THERE have been “concerning” changes in the mental health of teenage girls in Scotland, a study looking at the behaviour of young people has suggested.
Substantially more girls than boys reported psychological stress, health complaints including nervousness and low mood, and medicine use, researchers found.
In 2014, 15-year old girls are around twice as likely as boys to report irritability, nervousness and low moodCandace Currie, Director child and adolescent health research unit, St Andrews.
The gender gap was especially wide for 15-year-olds, with 54 per cent of girls having two or more complaints more than once a week, compared to 29 per cent of boys this age. But, overall, young people in Scotland generally reported high life-satisfaction (87 per cent), the study carried out by academics at the University of St Andrews found.
Researchers looked at the health and well-being of those aged 11, 13 and 15 over the past four years, covering their feelings and habits, including those relating to family life, school, nutrition, physical activity, body image, substance use, sexual health and bullying.
The proportion of young people who feel very happy reduced with age, from 59 per cent of 11-year-olds to 27 per cent of 15-year-olds.
About 10,800 school pupils took part in the survey, which follows studies carried out every four years since 1990 to provide trends over the 24-year period.
The findings reveal a marked decrease in smoking among 15-year-olds over the past two decades and there was also a reduction in alcohol consumption, with weekly drinking among 15-year-olds now below that reported in 1990.
Over the past four years, there was a decline in the proportion of 15-year-old girls that report having had sex (from 35 per cent to 27 per cent). Of those 15-year-olds, 24 per cent said their first intercourse was at 13 or younger.

=== EXCERPTED RECORDS ===
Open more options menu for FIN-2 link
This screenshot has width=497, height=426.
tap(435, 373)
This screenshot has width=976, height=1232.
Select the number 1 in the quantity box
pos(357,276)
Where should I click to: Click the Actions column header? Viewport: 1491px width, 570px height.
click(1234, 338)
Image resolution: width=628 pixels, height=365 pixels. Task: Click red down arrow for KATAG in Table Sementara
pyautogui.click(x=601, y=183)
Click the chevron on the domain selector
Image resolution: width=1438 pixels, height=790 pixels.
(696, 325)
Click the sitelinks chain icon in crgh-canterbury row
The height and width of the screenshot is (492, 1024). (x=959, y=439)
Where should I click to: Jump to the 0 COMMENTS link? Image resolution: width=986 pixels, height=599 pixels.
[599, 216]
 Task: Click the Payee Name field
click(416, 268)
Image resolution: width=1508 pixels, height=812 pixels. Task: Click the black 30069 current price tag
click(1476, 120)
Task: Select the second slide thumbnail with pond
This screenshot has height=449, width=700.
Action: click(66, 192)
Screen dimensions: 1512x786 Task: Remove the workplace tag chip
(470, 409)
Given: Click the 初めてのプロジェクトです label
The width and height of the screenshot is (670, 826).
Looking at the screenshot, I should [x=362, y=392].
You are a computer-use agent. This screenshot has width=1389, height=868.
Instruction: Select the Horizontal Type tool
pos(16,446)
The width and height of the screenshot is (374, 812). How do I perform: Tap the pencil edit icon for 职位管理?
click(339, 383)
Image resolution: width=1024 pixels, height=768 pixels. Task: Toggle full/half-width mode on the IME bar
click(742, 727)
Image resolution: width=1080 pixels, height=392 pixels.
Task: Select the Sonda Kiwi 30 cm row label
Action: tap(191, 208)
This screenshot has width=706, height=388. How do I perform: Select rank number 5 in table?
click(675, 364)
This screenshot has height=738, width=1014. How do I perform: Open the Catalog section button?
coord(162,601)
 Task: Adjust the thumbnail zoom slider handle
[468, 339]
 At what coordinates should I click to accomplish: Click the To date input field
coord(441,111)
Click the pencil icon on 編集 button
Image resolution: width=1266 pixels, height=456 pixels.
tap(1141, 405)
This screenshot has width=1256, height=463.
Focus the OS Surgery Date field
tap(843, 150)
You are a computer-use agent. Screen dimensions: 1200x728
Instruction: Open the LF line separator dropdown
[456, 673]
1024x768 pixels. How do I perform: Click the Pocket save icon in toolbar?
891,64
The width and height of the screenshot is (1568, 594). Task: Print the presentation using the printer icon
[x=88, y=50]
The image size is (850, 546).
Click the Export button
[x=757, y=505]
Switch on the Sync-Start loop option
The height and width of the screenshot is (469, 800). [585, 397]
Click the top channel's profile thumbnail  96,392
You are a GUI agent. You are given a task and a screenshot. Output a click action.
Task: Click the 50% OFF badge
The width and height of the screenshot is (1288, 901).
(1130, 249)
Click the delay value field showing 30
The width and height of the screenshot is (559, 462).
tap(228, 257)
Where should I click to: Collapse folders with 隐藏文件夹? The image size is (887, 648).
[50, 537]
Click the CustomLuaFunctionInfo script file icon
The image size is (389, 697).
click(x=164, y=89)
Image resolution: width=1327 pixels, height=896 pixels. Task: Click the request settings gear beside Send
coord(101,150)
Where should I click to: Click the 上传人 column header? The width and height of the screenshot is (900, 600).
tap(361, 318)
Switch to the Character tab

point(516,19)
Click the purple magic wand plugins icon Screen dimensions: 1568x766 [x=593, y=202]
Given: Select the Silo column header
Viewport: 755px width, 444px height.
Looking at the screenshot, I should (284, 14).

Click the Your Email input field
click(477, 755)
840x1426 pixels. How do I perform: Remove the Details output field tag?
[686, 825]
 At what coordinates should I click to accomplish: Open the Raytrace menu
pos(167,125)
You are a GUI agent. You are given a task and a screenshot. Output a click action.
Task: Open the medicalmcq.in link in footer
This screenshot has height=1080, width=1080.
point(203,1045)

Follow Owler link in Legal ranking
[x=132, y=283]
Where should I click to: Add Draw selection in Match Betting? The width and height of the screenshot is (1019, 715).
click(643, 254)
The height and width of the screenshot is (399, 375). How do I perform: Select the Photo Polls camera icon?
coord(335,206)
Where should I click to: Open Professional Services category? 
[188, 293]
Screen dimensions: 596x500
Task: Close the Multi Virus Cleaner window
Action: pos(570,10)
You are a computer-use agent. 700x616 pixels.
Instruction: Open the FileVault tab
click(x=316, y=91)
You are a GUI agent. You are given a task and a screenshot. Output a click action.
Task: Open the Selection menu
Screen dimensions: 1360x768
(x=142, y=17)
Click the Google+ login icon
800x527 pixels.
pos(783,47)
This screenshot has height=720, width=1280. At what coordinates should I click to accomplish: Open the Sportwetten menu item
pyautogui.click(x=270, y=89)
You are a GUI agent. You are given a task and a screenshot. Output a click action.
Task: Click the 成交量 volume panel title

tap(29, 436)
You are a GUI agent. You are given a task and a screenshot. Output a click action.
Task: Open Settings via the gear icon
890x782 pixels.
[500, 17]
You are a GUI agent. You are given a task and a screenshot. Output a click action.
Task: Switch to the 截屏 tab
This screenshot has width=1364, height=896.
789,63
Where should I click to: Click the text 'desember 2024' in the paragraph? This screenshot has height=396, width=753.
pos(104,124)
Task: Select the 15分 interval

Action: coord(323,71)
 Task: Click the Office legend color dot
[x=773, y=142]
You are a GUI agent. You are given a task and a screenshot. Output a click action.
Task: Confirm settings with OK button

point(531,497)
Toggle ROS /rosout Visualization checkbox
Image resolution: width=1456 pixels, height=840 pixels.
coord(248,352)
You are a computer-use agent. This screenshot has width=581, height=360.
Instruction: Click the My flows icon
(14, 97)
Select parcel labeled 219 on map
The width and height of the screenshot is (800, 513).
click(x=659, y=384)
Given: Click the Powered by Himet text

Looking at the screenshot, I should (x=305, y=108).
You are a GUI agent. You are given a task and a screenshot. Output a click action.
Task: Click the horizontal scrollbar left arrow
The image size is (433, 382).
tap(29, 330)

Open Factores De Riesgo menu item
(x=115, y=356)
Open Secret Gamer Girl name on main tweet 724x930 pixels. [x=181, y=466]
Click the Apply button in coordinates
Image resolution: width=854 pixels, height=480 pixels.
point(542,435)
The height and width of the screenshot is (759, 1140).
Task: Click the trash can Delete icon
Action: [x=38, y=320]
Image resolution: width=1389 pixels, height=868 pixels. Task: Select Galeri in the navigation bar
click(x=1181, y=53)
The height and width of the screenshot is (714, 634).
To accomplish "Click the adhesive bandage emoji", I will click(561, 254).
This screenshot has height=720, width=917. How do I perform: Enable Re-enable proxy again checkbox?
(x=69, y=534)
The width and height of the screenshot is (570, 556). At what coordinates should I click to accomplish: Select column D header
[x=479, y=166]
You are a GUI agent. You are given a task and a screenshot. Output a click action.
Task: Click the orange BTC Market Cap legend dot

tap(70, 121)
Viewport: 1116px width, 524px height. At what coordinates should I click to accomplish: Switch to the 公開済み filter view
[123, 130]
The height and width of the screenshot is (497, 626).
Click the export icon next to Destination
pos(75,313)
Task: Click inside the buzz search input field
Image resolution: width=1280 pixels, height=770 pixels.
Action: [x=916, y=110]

=== ABOUT THIS TASK ===
Write out the passage from "In 2014, 15-year" to "unit, St Andrews." in the article about young people's health in Scotland, word for word.

=== EXERCISE OUTPUT ===
In 2014, 15-year old girls are around twice as likely as boys to report irritability, nervousness and low moodCandace Currie, Director child and adolescent health research unit, St Andrews.